Le 1011 ? Oui, mais encore... Clin d'oeil à Jean Rolin !
Affalé sur son siège il s’envoie d’abord un bout de pain sec, miettes sur les cuisses, puis une tranche de gouda, à pleines mains, le volant doit être gras, enfin noie le tout sous un torrent d’orangeade bon marché en bouteille d’un litre et demi, et un peu collant aussi. Notre ami a taillé une bavette, expression issue du bavoir ou de l’aloyau, nous pencherions pour la boucherie, avec un collègue descendu à Manhay, discussion ennuyeuse au sujet d’une excursion, qui ne l’était pas moins, chère en plus (quinze euros la journée, pensez donc !), organisée par le syndicat. Il a ensuite disserté un bon quart d’heure dans son portable (les automobilistes sont juste capables, et encore, de maîtriser leur véhicule dans des conditions banales de circulation, infoutus de faire un créneau et une marche arrière corrects mais se mêlent en plus de téléphoner) à propos de ses congés et de ceux de son correspondant.

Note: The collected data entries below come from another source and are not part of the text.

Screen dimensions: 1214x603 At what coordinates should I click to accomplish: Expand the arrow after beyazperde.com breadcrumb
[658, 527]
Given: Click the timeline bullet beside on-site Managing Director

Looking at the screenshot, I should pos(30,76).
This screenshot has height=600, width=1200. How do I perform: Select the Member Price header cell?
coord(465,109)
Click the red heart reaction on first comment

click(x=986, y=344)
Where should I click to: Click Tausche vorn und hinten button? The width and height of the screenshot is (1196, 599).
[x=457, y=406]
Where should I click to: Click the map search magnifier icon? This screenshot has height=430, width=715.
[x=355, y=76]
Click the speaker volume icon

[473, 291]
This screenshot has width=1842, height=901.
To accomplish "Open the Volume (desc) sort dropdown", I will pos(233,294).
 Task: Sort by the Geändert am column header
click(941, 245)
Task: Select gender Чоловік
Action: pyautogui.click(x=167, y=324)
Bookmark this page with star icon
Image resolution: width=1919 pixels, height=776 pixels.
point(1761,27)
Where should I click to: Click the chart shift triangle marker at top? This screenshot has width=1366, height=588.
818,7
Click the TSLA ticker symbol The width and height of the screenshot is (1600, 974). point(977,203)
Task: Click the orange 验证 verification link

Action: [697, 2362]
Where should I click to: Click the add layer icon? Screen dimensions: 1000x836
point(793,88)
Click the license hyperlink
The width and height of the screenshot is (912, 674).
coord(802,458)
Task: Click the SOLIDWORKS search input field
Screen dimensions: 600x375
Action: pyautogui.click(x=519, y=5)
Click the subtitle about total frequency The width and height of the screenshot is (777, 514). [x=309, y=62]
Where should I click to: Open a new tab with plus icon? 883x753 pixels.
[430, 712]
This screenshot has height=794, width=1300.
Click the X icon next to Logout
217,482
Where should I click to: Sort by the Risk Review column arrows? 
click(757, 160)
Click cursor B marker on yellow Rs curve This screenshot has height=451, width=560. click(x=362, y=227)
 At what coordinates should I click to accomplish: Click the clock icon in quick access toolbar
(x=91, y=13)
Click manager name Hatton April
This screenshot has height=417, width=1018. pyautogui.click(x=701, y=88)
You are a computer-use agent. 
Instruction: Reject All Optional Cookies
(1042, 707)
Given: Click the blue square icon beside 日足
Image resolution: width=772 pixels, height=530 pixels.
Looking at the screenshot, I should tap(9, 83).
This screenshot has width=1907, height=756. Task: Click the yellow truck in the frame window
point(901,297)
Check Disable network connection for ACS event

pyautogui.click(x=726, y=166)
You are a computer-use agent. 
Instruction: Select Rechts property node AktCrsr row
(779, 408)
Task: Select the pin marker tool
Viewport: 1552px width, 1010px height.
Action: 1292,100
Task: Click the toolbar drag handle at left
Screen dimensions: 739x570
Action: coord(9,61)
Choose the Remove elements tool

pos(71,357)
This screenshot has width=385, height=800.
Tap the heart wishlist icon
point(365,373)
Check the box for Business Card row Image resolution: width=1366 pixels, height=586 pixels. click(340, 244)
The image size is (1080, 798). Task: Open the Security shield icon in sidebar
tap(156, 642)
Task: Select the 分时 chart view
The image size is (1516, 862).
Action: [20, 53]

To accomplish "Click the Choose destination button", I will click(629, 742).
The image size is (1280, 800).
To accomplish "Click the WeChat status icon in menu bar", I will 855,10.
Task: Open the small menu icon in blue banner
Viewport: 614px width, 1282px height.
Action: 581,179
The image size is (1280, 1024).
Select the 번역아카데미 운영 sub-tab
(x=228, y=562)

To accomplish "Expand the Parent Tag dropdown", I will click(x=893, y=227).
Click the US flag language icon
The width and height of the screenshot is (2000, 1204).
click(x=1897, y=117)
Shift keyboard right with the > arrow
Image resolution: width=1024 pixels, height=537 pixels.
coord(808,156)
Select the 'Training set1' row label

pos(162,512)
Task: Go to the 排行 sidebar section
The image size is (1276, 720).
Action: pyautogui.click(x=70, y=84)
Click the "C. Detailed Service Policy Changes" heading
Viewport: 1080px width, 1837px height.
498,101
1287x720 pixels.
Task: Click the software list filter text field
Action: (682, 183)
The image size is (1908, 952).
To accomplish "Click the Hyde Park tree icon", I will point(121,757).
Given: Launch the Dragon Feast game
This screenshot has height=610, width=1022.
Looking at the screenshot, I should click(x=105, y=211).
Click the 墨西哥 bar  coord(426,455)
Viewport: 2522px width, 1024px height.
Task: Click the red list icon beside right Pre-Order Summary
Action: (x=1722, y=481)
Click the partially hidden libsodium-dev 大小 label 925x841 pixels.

Allez ! Bonnes vacances !
Le conducteur du 1011 Liège-Athus, cinq services quotidiens, certains limités à Arlon, pas de débarquement avant Manhay, est bavard (c’est peu dire) et rondouillard (le gouda) mais manœuvre son bus, en fait un confortable car de tourisme sous la livrée du Tec, de façon paisible et coulée. Sa pose avachie, cependant, et ses occupations diverses et nombreuses, boire, klaxonner les blondes, manger, bavasser ici et là, syntoniser une station sur l’autoradio, téléphoner, étirer un bras, à l’occasion conduire, étirer une jambe, enlever son gilet bordeau, se curer le nez, la dent creuse, nettoyer ses lunettes, réenfiler son gilet bordeau, laissent un doute quant à sa faculté de réagir de manière prompte et appropriée si d’aventure un chevreuil, un raton-laveur ou un opossum décidait soudainement de traverser la chaussée devant le 1011 plutôt que d’emprunter une des passerelles érigées à l’intention des gibiers et autres bestioles. Les chevreuils ne savent pas lire les panneaux, les raccoons et les opossums encore moins…
Outre ses couques, et son Mardasson dont nous parlerons plus loin, Bastogne compte aussi deux gares, l’une sud et l’autre nord. Mais aucun train n’arrive plus à Bastogne depuis longtemps. Deux voitures de chemin de fer, pourtant, ont déboulé sans rails jusqu’en centre ville où, reconverties en restaurants, elles constituent un des symboles de Bastogne tout autant que le Sherman garé au carrefour, à droite en entrant. Ce petit char d’assaut américain étant le seul blindé sorti quasiment indemne de l’hécatombe que fut la bataille des Ardennes, nous y reviendrons plus loin, aussi.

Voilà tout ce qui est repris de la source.